Convert the lines, starting at the one that contains "Given: Click the Willow bend tile" and running through the final line, into a numbered list. Omit blank lines.

☆ ☆ ☆

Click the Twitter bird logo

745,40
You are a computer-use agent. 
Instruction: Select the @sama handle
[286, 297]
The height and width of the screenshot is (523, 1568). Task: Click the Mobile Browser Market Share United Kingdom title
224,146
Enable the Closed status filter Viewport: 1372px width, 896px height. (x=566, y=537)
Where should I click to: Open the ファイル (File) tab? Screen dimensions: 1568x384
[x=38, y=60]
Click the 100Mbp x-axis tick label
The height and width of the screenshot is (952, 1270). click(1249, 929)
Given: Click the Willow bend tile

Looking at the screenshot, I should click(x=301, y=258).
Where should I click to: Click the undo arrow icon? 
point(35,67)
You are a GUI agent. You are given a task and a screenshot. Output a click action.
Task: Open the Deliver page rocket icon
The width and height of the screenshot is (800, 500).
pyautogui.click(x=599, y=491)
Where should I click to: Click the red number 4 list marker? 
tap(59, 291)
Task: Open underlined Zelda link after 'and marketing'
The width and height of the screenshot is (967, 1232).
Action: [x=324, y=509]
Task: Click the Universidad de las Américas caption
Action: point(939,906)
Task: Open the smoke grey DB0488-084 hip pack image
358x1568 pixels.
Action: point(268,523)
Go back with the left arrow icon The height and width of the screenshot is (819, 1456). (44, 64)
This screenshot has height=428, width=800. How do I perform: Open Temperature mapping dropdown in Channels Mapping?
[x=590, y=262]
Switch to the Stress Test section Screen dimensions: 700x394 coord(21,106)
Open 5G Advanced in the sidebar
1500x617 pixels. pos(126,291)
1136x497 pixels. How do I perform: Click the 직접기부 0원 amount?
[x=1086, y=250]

☆ ☆ ☆

» **ANSWER FOR THIS EXERCISE**
1. Given: Click the Willow bend tile
2. Looking at the screenshot, I should click(x=301, y=258).
3. Where should I click to: Click the undo arrow icon? 
4. point(35,67)
5. You are a GUI agent. You are given a task and a screenshot. Output a click action.
6. Task: Open the Deliver page rocket icon
7. The width and height of the screenshot is (800, 500).
8. pyautogui.click(x=599, y=491)
9. Where should I click to: Click the red number 4 list marker? 
10. tap(59, 291)
11. Task: Open underlined Zelda link after 'and marketing'
12. The width and height of the screenshot is (967, 1232).
13. Action: [x=324, y=509]
14. Task: Click the Universidad de las Américas caption
15. Action: point(939,906)
16. Task: Open the smoke grey DB0488-084 hip pack image
17. 358x1568 pixels.
18. Action: point(268,523)
19. Go back with the left arrow icon The height and width of the screenshot is (819, 1456). (44, 64)
20. This screenshot has height=428, width=800. How do I perform: Open Temperature mapping dropdown in Channels Mapping?
21. [x=590, y=262]
22. Switch to the Stress Test section Screen dimensions: 700x394 coord(21,106)
23. Open 5G Advanced in the sidebar
24. 1500x617 pixels. pos(126,291)
25. 1136x497 pixels. How do I perform: Click the 직접기부 0원 amount?
26. [x=1086, y=250]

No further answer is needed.